La retirada de armas pesadas debe comenzar a más tardar el segundo día siguiente a la entrada en vigor de la tregua y debe completarse en un plazo de 14 días, especifica el documento firmado en Minsk, que contiene un paquete de medidas para implementar plenamente la tregua firmada en septiembre. también en la capital bielorrusa.
Putin reiteró que "para una solución política" del conflicto en Donbass es necesario "una reforma constitucional en Ucrania en el que deben consagrarse los derechos de las personas que viven en los territorios de Donbass". palabras a las que Poroshneko respondió enfatizando que los acuerdos firmados en Minsk no prevén ninguna autonomía para las áreas bajo el control de los rebeldes separatistas en el este de Ucrania.
Pese al resultado obtenido hoy, Putin ha precisado que "las negociaciones entre Kiev y el este de Ucrania están estancadas" y por ello el líder del Kremlin ha pedido a las partes que "detengan el baño de sangre y lancen un verdadero proceso de paz lo antes posible". ".
El presidente ruso explicó entonces que había decidido con Poroshenko nombrar expertos militares para evaluar la situación y sobre todo la posición de las partes en el frente Debaltsevo. Según Putin, el retraso en las negociaciones se debe a que las autoridades de Kiev han seguido negándose a tener contacto directo con los representantes prorrusos de las autoproclamadas repúblicas de Donetsk y Lugansk.
Lo que se alcanzó en Minsk es una "solución política global", que representa una "esperanza importante", aunque "no se ha hecho todo", comentó. Hollande.
También para Merkel el acuerdo es "una señal de esperanza", ya que se ha acordado "la implementación general de los acuerdos de Minsk", pero "naturalmente, ahora se deben tomar medidas concretas". Y todavía hay grandes obstáculos por delante". El canciller dijo que fue Putin quien "convenció" a los separatistas prorrusos de una tregua. “No nos hacemos ilusiones, entendemos que hay mucho trabajo por hacer. Pero hay una posibilidad real de mejorar la situación”, agregó.
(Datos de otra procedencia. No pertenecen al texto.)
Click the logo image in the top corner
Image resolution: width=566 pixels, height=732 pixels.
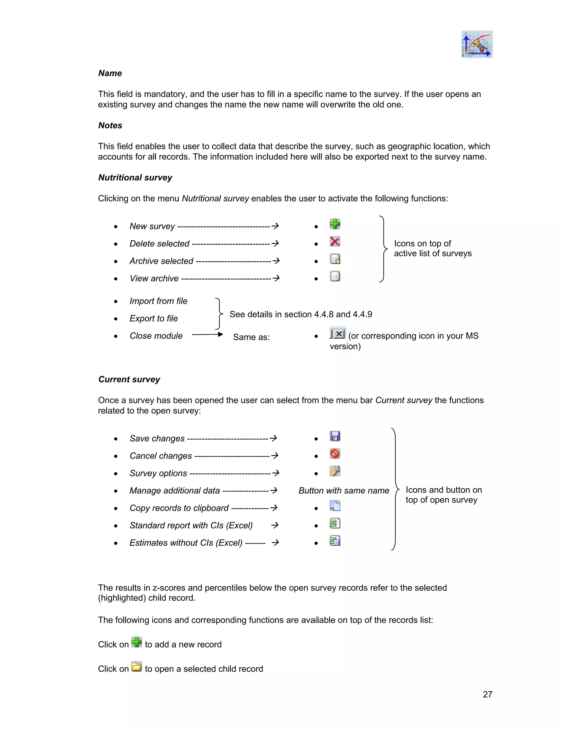476,44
El Ministro de Asuntos Exteriores alemán es menos diplomático, Frank-Walter Steinmeier, según la cual la tregua firmada "no es una solución global y menos un punto de inflexión": es más bien "un paso adelante que nos aleja de una espiral de escaladas militares", pero que hay que acoger "sin euforia, porque fue un parto difícil”.
Incluso el primer ministro italiano Matteo Renzi definió el resultado obtenido en Bielorrusia como "un importante paso adelante": "Ahora estamos esperando lo que nos digan François y Angela: por lo que hemos leído es un resultado excelente", añadió.
Renzi se encuentra en Bruselas, donde hoy a las 15 horas (y no a las 13 horas como se había indicado inicialmente) la Consiglio europeo con los jefes de Estado y de Gobierno de toda la Unión. En el centro del debate, la situación en Ucrania y la crisis griega.
Mientras tanto, las noticias que llegan desde Bielorrusia complacen a los mercados: al final de la mañana Piazza Affari sube un 2,19%, mientras que Frankfurt ganar 1,42%, Londres 0,48%, París 0,78%, Atene 3,6% y Madrid +% 1,58.
ACTUALIZACIÓN
Al final de la mañana se dio a conocer la noticia según la cual una columna de 50 tanques rusos y otros activos militares supuestamente entró en Ucrania desde la frontera sureste. El paso se habría producido durante la noche, justo cuando se desarrollaban las negociaciones de Minsk. Así lo informó el portavoz de las fuerzas armadas ucranianas, Andrii Lisenko, citado por la agencia Ukrinform.